А затем шеф Аршакович решительно снял рубашку, стремительно опрокинул ее на диван, не отрываясь от ее губ и жадно шаря по ее телу умелыми горячими руками, моментально и как-то незаметно, ловко – она даже сама и не заметила как – снял с нее кофточку, расстегнул юбку.
«Да, вот и в этом он преуспел… мастер соблазнять… и ведь так же точно, наверное, он начинал и с Анечкой, – вдруг подумалось Вере. – И, может быть, даже здесь, прямо на этом самом диване… и, наверное, с другими тоже… вот хоть с той же Машкой, к примеру, – то-то она с таким вдохновением про Анечку мне пела… Как пóшло, однако… А теперь вот и моя очередь подошла, благо, я под его началом не так давно… не успел еще… Ох, не надо бы, не надо…»
«Нет… Не надо, не надо, не сейчас…» – эти обычные, как всегда в подобных случаях, женские слова закипали, пенились на губах. Но она уже не могла, да и не хотела сопротивляться. И почему бы и не ответить на его порыв? Хотя и дешевый это прием, по правде говоря. Но, видно, мало это понимать разумом… Где найти противоядие?
«Да, да! Он же тебе давно нравился, как мужчина… а если честно, ты ведь сама хотела этого… А почему бы и нет? Ведь никто же не узнает, ведь одновá живем, и он уж точно болтать не станет, не в его это интересах…»
«Не надо бы», – шептал ей почти сломленный внутренний голос.
– Молчи, молчи, Веронечка, не думай ни о чем, не говори ничего… ты же ведь и сама давно уже хотела этого… Шеф внезапно охрипшим голосом дословно повторил слова, подсказанные ей внутренним голосом, запечатывая ей рот проникающим бесконечным поцелуем и нахально ощупывая ее сальными глазами. И произносил он тоже сальности. Потом прокашлялся, прочищая голос. – А давай с тобой потеряем голову… вот так… ну же! прямо сейчас… да… соединимся в одно… сольемся, вот так! Ты теперь вся моя…
Как это он угадал её мысли, успела подумать Вера. И – потеряла голову. Сразу. Совсем. Напрочь.
Резкий пронизывающий запах опасности – у-ух, какой колючий! – и острый – мокрый, жгучий, животный, кисловато-мускусный – желания ударил ей в нос, постепенно завладевая ею, окутывая тяжелым жарким одеялом, забирая в тиски. Повелительно, грубо и властно пробил ее плоть, жестко пронзил крепкий могучий огненный жезл. Как в первый раз. Будто сваю он в нее забил.
Небольшой, но очень удобный и мягкий кожаный диванчик в кабинете у шефа стал их сообщником – и соглядатаем.
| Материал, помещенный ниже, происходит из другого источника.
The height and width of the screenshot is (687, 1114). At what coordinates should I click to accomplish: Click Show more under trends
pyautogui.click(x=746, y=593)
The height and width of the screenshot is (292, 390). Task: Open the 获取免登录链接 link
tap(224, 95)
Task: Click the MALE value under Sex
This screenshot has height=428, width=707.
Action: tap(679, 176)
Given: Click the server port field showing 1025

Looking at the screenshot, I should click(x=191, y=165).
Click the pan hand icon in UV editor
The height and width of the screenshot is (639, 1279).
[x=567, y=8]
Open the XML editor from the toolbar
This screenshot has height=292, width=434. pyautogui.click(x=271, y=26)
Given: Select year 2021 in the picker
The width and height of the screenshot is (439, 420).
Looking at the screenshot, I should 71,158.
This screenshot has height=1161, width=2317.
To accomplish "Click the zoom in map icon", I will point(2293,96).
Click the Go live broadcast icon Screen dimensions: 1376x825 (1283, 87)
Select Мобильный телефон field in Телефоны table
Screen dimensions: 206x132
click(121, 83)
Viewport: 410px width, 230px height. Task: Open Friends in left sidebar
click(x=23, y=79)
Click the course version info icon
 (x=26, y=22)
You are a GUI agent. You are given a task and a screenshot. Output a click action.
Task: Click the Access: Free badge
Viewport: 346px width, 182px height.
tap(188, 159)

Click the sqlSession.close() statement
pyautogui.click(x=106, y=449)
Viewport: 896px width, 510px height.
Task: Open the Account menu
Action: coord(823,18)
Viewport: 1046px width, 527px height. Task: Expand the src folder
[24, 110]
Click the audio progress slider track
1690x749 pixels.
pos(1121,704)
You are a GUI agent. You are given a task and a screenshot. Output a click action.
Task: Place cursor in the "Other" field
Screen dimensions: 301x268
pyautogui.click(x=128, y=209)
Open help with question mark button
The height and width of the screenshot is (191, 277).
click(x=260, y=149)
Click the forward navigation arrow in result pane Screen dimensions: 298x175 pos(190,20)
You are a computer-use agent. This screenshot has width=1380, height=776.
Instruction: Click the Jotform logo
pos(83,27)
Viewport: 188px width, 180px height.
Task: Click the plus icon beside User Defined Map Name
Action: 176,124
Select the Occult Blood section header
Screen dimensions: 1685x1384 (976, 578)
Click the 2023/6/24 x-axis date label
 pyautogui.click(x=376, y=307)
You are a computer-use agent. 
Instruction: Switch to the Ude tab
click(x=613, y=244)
…Господи! Да разве так бывает? Неужели так может быть вообще? Она и сама не могла понять, что с ней происходит. Чувствовала одно: такой остроты ощущений, такой отстраненности от себя она не испытывала еще никогда. Невероятная легкость, даже невесомость овладела ею, и, не чувствуя своего тела, без всяких усилий она поплыла по реке, и эта широкая полноводная могучая река понесла ее стремительно, то погружая в теплые прозрачные зеленоватые волны, то поднимая и раскачивая на этих ласковых то медленных, то быстрых волнах. И он плыл вместе с ней, слившись в единое целое, и шептал что-то невозможное, невообразимое, от чего кружилась голова и хотелось плыть так вечно… А потом вдруг полноводная широкая река точно поднялась высокой волной – и резко низверглась в невыносимо глубокую, до боли сладкую пропасть, швырнула их куда-то вниз, прямо в бездну Ниагарского водопада, и падали они вместе в ту бесконечную бездну.